Monday, January 11, 2010

The Baptism of Christ

Yesterday, in the Liturgical Calendar, it was the 'Baptism of Christ'.  I commented in my sermon on how strange it seemed to be moving from the birth of Jesus to the Baptism of Jesus after only just over two weeks.  It is, of course, made somewhat inevitable because of the way the Gospels tell us nothing about the life of our Lord after his birth until he begins his ministry at the age of about 30.  Apart, that is, from one brief incident recorded by Luke when Jesus is in the temple at the age of 12 (Luke 2:41-52).
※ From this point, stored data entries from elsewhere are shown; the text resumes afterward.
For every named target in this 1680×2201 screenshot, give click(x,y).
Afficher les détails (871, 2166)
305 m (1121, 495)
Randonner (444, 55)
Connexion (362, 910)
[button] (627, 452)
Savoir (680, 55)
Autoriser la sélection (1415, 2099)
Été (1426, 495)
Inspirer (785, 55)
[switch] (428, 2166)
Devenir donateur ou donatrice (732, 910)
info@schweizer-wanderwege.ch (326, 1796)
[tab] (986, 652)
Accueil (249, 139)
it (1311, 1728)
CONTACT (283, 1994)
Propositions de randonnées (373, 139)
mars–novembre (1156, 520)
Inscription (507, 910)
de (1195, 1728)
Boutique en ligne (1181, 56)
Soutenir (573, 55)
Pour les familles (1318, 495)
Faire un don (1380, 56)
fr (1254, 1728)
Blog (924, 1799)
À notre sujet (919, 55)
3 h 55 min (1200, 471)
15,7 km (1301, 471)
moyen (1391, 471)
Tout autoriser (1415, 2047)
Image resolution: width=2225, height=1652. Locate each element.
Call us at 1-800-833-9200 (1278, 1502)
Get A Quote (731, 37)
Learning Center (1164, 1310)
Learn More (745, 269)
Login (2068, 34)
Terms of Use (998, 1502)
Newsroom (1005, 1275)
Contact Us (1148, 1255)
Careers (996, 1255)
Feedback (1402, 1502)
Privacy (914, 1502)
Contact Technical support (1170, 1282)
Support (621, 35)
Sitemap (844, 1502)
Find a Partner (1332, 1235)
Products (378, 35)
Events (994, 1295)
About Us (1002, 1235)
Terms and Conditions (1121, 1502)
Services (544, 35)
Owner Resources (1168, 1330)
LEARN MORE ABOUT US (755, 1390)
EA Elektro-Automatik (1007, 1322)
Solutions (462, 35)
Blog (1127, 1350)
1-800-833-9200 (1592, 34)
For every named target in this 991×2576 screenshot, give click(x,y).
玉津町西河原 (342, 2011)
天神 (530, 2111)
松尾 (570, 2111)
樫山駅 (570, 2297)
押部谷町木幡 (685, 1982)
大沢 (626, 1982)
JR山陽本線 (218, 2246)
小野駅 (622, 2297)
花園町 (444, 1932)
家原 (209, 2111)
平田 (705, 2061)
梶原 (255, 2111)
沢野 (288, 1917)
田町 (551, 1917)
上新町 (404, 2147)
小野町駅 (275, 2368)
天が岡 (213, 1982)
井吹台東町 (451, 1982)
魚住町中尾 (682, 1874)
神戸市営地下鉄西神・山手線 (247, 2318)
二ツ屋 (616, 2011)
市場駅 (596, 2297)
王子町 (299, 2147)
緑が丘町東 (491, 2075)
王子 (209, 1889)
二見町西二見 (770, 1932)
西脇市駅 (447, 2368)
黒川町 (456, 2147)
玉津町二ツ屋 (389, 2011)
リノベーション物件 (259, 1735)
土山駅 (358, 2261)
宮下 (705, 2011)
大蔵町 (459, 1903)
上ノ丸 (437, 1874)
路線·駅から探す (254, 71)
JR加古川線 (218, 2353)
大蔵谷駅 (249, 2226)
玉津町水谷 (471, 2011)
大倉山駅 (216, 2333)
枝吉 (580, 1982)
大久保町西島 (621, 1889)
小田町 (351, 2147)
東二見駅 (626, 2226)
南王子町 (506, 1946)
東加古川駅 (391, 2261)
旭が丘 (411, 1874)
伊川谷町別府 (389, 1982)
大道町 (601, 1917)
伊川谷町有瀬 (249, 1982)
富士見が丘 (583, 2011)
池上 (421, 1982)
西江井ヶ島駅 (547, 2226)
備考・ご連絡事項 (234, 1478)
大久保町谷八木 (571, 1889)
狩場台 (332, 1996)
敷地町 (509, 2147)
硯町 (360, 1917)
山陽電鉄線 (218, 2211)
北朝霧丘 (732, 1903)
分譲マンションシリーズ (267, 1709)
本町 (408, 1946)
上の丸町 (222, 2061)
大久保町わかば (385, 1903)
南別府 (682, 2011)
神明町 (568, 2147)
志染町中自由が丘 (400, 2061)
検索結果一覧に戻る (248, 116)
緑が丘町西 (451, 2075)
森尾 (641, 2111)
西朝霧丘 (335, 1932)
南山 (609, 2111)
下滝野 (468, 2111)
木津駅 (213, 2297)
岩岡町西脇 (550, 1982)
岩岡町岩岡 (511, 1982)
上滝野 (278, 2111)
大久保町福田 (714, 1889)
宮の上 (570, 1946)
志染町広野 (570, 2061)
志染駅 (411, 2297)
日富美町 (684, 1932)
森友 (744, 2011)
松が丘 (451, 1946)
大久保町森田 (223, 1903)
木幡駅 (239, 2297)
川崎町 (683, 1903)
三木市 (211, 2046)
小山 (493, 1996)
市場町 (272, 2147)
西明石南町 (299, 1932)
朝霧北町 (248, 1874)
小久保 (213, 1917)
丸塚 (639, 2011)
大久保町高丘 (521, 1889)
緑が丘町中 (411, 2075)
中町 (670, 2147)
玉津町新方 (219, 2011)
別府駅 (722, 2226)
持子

This makes the words of the Voice from heaven at Jesus baptism all the more intriguing: 'You are my Son, the Beloved; with you I am well pleased.' (Luke 3:22)  To put it in a very human way: what was it about Jesus that the Voice was pleased with?  The intrigue deepens when we read on in Luke to the beginning of Jesus' ministry.  Luke records an incident at the synagogue in Nazareth: 'When he came to Nazareth, where he had been brought up, he went to the synagogue on the sabbath day, as was his custom.' (Luke 3:16)  Jesus claims that words from a prophecy of Isaiah about One who will be anointed by God apply to him.

The reaction of those listening to him is interesting.  Luke tells us they are amazed.  They ask, 'Isn't this Joseph's son?'  In other words these people who had known Jesus for most of his life are amazed both by what he says and the way he says it.  Nothing about him and their knowledge of him had prepared them for this.  Mark puts it more starkly.  The people ask: ' "Is not this the carpenter, the son of Mary and brother of James and Joses and Judas and Simon, and are not his sisters here with us?" And they took offense at him.'

Presumably, however, Jesus had had some understanding of what his role and mission was to be while he was growing up and before his baptism.  Luke tells us Jesus knew at the age of 12 that he should be about his father's business!  Is it partly, at least, Jesus' willingness to keep silent about his identity and mission and live an ordinary life until his baptism that the Voice is pleased with?

I realize the speculative nature of these questions, but it is perhaps worth reminding ourselves that Jesus had lived for 30 years already before he began his 3 year ministry.  This coming week the reading is about the wedding at Cana of Galilee, where it is Jesus' mother who encourages him to do something about the shortage of wine.  Jesus' identity may have been hidden to most people in Nazareth as he was growing up.  Apparently, not, however, to his mother!